Déclaration du 19 mai 2012

Contre la globalisation de l’endettement, contre la globalisation de la peur : nous refusons de nous taire devant la barbarie marchande malgré la loi spéciale

La Presse publie des « sondages » bidons faits sur internet pour dire que seulement 9% de la population appuieront les enseignant-e-s s’ils et elles décident de soutenir la grève des étudiant-e-s. On nous dit que les professeur-e-s doivent être neutres dans le conflit qui déchire notre société. Cela n’est pas sans rappeler le banlieusard aliéné de la pièce « Les voisins » de Claude Meunier, qui s’exclame : « Y’a tu moyen qu’un jour, il ne se passe rien ? ». Il faudrait oublier la grève étudiante, « passer à autre chose », c’est-à-dire à rien. Et le gouvernement s’en assure avec une loi qui interdit de penser et de parler.

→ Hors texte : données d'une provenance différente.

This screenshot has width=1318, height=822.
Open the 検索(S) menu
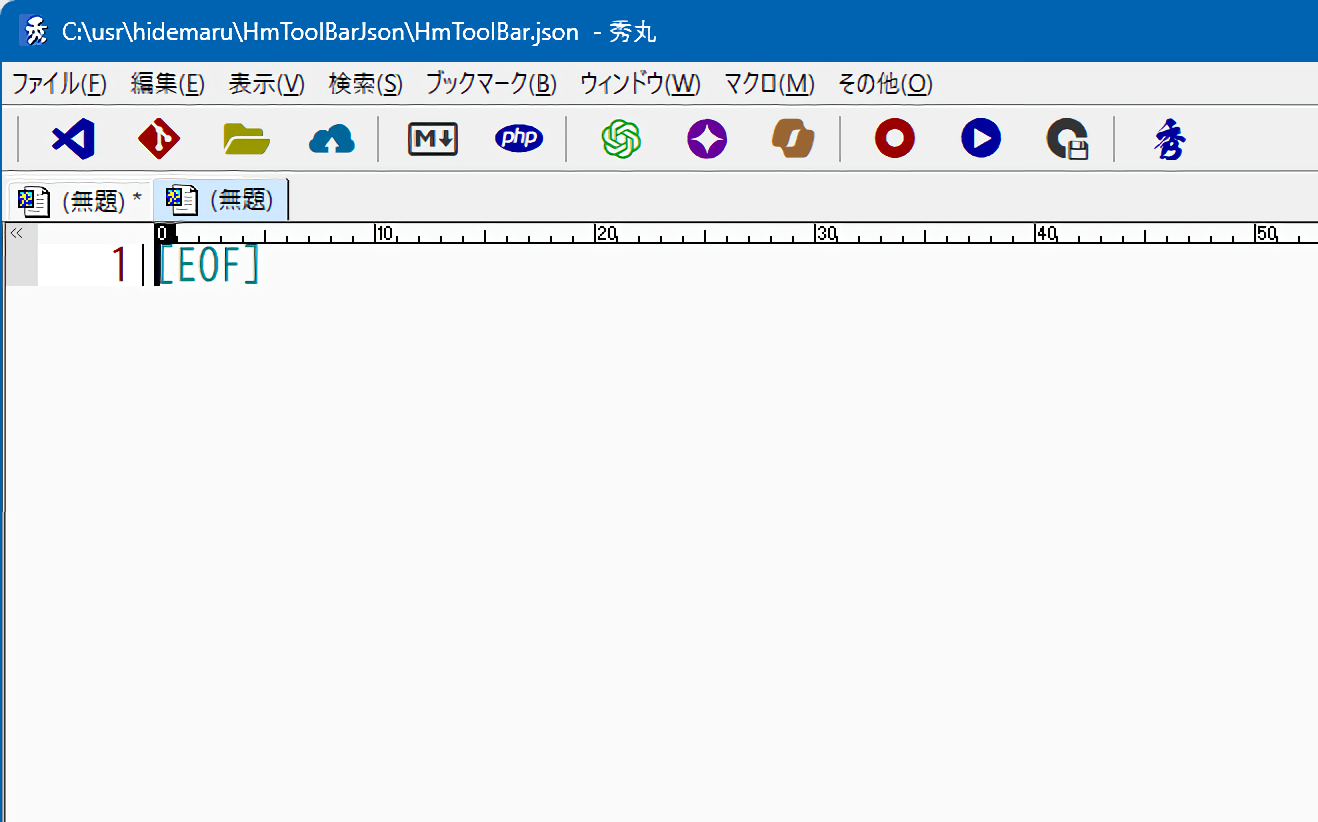(365, 84)
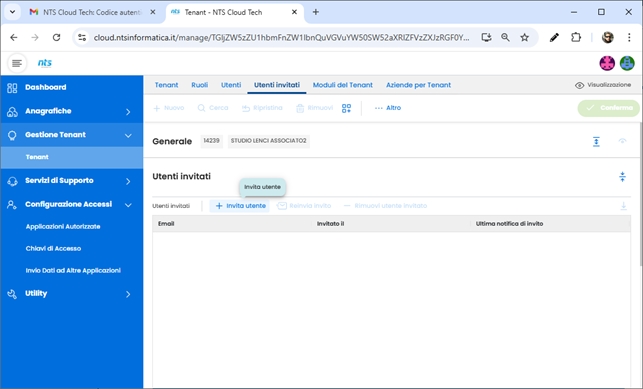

C’est pourquoi désormais, au Québec, il est devenu criminel de prendre position, d’être un ou une intellectuel-le, un ou une professeur-e, qui est attaché-e à la recherche de la vérité et qui cherche à comprendre son ancrage dans le monde. Maintenant, seul prévaudra le mensonge généralisé, et il n’est plus permis d’élever sa voix pour le questionner.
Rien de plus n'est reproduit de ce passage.